A Historic Opportunity
This week I led 14 U.S. companies on the first trade mission to Iraq since the end of combat operations. It was very exciting to facilitate the connection between these firms and potential buyers in Iraq. I also met with many of my counterparts to engage and enhance the commercial dialogue between the United States and Iraq.
I am honored to bring with me companies from Washington and California, New York and Michigan to meet with Iraqi businesses and government ministries who are poised to capitalize on a vast array of infrastructure and construction projects planned in the near future.
Iraq’s government has budgeted more than $80 billion for infrastructure development, including projects constructing highways, railways, telecommunications and defense. Iraq’s private sector also offers opportunities in oil and gas, construction and communications technology.
The United States and Iraq have entered a new phase of commercial engagement, and I am confident that the recent transition will lead to a stronger economic relationship between our two nations. This trade mission that I am leading is a symbol of the U.S. commitment to develop a lasting friendship with Iraq based on mutual respect and shared interests. This marks the beginning of a new commercial relationship between the United States and Iraq.
The unprecedented interest generated by last October’s U.S.-Iraq Business and Investment Conference held in Washington, D.C., and the activities of the U.S.-Iraq Business Dialogue have demonstrated that there is great opportunity for increased trade and investment in the region. Iraq’s GDP has more than doubled since 2006, soaring from $57 billion to $112 billion in 2009
During my time here I’ve met with Deputy Minister of Trade Walid Habib Al-Moswee, Dr. Hussain Al-Shahristani, Iraq’s Minister of Oil and Acting Minister of Electricity, and Dr. Sami Al-Araji, chairman of Iraq’s National Investment Commission. My hope is that the meetings we’ve had will be the first of many in the coming months.
During my meeting with Dr. Al-Shahristani, I advocated for continued negotiations between the federal and provincial governments on energy issues and passage of the Hydrocarbons and Electricity Laws by the Council of Representatives. These actions would establish the rule of law in the energy sector and support a legal and regulatory environment more conductive to international investment in Iraq.

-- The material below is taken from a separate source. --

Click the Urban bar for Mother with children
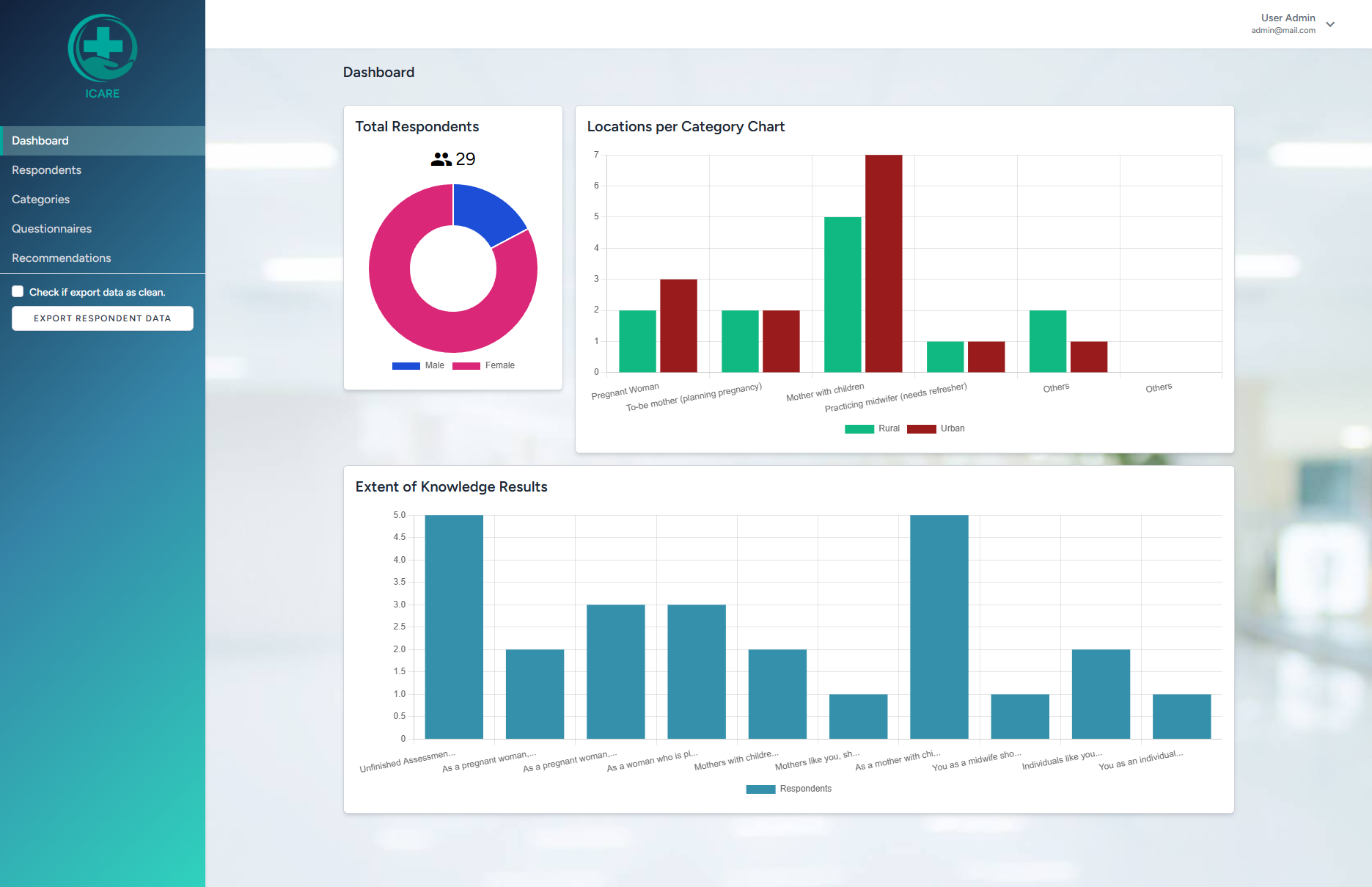1372x887 pixels. point(884,264)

These reforms should encourage more U.S. companies to enter Iraq, as the reduction in risk and further clarity would lower the costs of operating here.
Some of my discussions with Dr. Al-Araji included the benefits of ratifying several outstanding bilateral agreements that would assist Iraq in achieving a sound investment climate and expanded regulatory reforms to promote investment. I also stressed the importance of Iraq continuing to move forward on WTO accession as a part of the country’s efforts to integrate into the global multilateral trading system.
All of this attention on improving the economy and investment climate in Iraq will ultimately benefit the Iraqi people and help to integrate Iraq into the global economic system.
The companies who traveled with me have participated in nearly 170 meetings with prospective clients in Iraq. As Fox Business News described it, it’s like speed dating for business. The potential for doing business is certainly plentiful.
Expanded Exports and Jobs
This is Commerce’s 24th trade mission since President Obama announced the National Export Initiative (NEI) during his State of the Union earlier this year. As of today, Commerce has led more than 250 companies on trade missions to 28 countries. The NEI aims to double U.S. exports in the next five years, supporting several million new jobs.